J’ai été veule, citoyen.

Oh, je n’étais pas tota­le­ment mau­vais. Quelque chose résis­tait en moi contre mes propres erre­ments, même si je pei­nais alors à les bien cer­ner. Je lut­tais contre moi, contre ma noir­ceur. Pour exemple, je me lan­çai sou­vent dans des ten­ta­tives livresques pour m’en sor­tir. Oui, j’en ai lu, certes bien moins que je n’en aie ache­té, des livres de déve­lop­pe­ment per­son­nel. De ces auteurs for­mi­dables de géné­ro­si­té, ani­més par cette seule envie de par­ta­ger leur recette de la réus­site, il y a tant à apprendre. Voi­là un bel exemple de soli­da­ri­té pratique.
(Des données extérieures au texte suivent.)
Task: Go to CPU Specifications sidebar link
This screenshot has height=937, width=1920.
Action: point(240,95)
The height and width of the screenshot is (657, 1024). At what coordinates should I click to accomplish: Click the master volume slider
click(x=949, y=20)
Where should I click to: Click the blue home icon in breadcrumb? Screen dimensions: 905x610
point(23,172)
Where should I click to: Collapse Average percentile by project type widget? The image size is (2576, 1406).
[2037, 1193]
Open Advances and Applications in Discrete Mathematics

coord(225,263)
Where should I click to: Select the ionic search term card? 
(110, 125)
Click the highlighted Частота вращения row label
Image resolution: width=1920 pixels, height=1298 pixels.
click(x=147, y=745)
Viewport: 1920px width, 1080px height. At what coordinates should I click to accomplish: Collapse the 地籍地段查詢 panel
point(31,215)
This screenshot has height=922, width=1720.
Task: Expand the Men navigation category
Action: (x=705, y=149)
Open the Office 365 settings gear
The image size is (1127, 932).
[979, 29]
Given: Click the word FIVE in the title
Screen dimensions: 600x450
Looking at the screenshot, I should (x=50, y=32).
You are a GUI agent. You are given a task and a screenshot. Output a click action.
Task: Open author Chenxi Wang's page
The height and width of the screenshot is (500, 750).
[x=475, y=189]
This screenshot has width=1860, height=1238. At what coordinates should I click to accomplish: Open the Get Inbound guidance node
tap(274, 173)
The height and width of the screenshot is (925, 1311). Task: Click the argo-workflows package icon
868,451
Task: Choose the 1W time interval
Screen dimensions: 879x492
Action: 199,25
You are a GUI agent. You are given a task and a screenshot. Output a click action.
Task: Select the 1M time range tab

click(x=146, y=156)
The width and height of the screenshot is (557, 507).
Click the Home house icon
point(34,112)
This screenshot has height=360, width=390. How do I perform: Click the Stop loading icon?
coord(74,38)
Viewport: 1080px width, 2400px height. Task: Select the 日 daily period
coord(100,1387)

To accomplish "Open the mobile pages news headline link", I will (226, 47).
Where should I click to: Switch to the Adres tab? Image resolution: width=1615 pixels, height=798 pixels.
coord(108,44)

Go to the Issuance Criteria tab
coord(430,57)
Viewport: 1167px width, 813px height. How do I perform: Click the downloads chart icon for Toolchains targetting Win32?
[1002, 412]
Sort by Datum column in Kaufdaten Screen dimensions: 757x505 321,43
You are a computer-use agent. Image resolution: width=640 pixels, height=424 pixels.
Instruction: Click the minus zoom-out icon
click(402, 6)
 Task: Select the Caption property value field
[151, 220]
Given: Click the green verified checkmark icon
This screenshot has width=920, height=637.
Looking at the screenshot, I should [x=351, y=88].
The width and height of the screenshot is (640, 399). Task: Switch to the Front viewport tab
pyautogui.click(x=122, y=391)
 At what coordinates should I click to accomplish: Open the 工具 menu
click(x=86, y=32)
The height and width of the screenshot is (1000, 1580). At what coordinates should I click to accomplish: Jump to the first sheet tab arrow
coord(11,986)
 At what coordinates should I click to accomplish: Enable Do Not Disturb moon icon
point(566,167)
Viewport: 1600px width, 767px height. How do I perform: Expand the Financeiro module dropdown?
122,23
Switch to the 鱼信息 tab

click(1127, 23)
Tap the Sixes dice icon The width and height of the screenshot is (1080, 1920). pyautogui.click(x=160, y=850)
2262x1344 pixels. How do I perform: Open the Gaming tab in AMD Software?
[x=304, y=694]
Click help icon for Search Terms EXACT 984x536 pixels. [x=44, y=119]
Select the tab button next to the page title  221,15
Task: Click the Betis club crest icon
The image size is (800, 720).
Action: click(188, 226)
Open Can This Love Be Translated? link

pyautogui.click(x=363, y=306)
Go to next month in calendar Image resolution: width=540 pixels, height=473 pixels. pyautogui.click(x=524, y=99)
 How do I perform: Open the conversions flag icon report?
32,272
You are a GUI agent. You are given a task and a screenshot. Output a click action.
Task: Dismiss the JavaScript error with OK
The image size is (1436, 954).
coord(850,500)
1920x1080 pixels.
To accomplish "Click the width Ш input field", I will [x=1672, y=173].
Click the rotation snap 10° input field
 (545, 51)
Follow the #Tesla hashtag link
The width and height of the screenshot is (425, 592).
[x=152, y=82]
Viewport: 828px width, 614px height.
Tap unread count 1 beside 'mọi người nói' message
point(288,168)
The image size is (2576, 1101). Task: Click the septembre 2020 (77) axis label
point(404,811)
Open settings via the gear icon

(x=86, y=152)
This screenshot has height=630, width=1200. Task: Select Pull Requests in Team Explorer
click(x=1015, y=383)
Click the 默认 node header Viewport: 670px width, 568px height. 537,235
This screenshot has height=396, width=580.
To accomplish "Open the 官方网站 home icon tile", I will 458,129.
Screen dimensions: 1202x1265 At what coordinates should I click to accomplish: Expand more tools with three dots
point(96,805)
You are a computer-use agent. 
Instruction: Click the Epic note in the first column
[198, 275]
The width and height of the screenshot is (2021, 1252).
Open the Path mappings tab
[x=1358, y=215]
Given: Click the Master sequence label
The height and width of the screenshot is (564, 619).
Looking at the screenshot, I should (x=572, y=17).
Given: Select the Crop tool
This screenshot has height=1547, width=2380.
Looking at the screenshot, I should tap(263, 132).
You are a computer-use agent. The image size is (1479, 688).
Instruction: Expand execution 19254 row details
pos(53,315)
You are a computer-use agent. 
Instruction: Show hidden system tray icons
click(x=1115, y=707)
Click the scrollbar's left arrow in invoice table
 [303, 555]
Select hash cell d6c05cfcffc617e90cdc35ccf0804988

Mais… j’essayais, sin­cè­re­ment, oui, une semaine, un mois, d’appliquer leurs méthodes, je sui­vais leurs conseils, je ten­tais de valo­ri­ser mes actifs, de pen­ser réus­site pour atti­rer le suc­cès à moi, de chan­ger ma façon de regar­der le monde, de ne plus voir des obs­tacles, mais bien des oppor­tu­ni­tés, de… inévi­ta­ble­ment, j’abandonnais. Je vou­lais tout, tout de suite, je n’avais pas la patience d’attendre le suc­cès. Je bais­sais les bras. Par fai­blesse, par las­si­tude, mon ancienne habi­tude reve­nait tou­jours et je stag­nais de nou­veau dans la mare putride de mes pen­sées mor­bides. Je mau­dis­sais la socié­té, je cra­chais sur mes pairs, sur mes pères. Ce n’est pas tout.

J’ai été impie, citoyen.

Tout âme, même la meilleure, tré­buche un jour où l’autre, mais une âme en déshé­rence, alié­née, n’a de cesse de s’avilir jusqu’à patau­ger dans la pire des fanges. Elle ne se lasse pas de sa propre tur­pi­tude. Sachez que j’ajoutais le blas­phème à l’ingratitude. Je n’avais jamais été très zélé du côté de la foi, j’omettais chaque jour de remer­cier le Créa­teur pour ses bon­tés, je fuyais les sacre­ments, je fai­sais du tou­risme dans les églises, je bafouais et moquais les prêtres…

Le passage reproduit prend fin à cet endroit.